F(theta)=2*e(-theta)*sin(2*theta)

where theta is <= pi/2 and F(theta) is 0 otherwise.

theta can basically go to negative infinity which would make Fmax very large.

 

[HallsofIvy]

What do you mean by "normalize" here? Divide by its integral (over [itex]-\infty< \theta< \infty[/itex]) so that the integral becomes 1? Or, since you talk about "Fmax", divide by the maximum value? Do you have any reason to think that this function has either a finite integral or a finite maximum?

 

[tacman]

Normalizing a function means to scale it so that its maximum value is equal to 1. In this case, we can use the maximum value of F(theta) to normalize it. To find the maximum value of F(theta), we can take the derivative and set it equal to 0 to find the critical points.

Taking the derivative of F(theta):

F'(theta) = -2*e(-theta)*sin(2*theta) + 4*e(-theta)*cos(2*theta)
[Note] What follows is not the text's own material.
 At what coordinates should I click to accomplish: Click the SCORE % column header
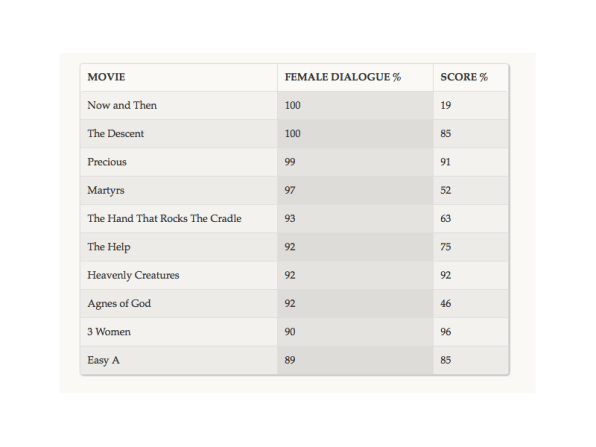coord(464,77)
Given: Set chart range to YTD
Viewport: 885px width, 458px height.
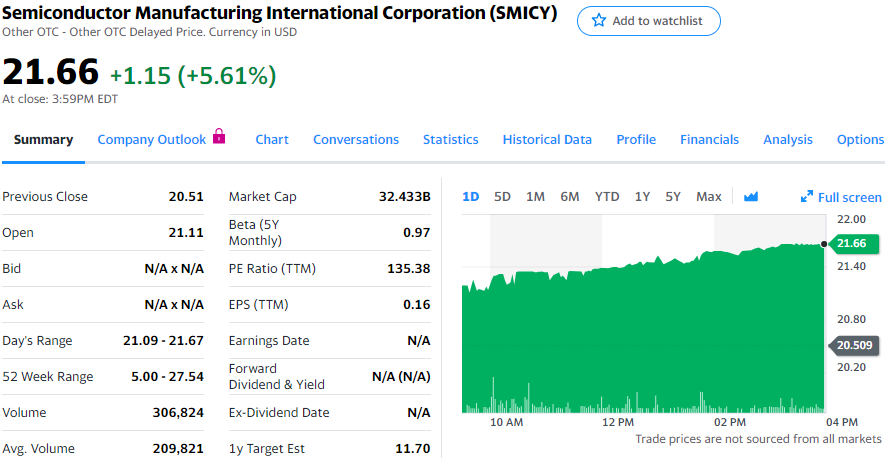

Setting it equal to 0 and solving for theta:

-2*e(-theta)*sin(2*theta) + 4*e(-theta)*cos(2*theta) = 0

2*e(-theta)*(-sin(2*theta) + 2*cos(2*theta)) = 0

sin(2*theta) = 2*cos(2*theta)

tan(2*theta) = 2

2*theta = arctan(2)

theta = arctan(2)/2

Since theta is <= pi/2, the maximum value of F(theta) occurs at theta = arctan(2)/2.

Now, we can normalize F(theta) by dividing it by its maximum value:

F(theta)/Fmax = (2*e(-theta)*sin(2*theta)) / (2*e(-arctan(2)/2)*sin(2*arctan(2)/2))

Simplifying:

F(theta)/Fmax = (e(-theta)*sin(2*theta)) / (e(-arctan(2)/2))

Therefore, the normalized function is:

F(theta)/Fmax = e(-theta)*sin(2*theta) / e(-arctan(2)/2)

F(theta)/Fmax = e(-theta+arctan(2)/2)*sin(2*theta)

This normalized function will have a maximum value of 1 and will be scaled accordingly.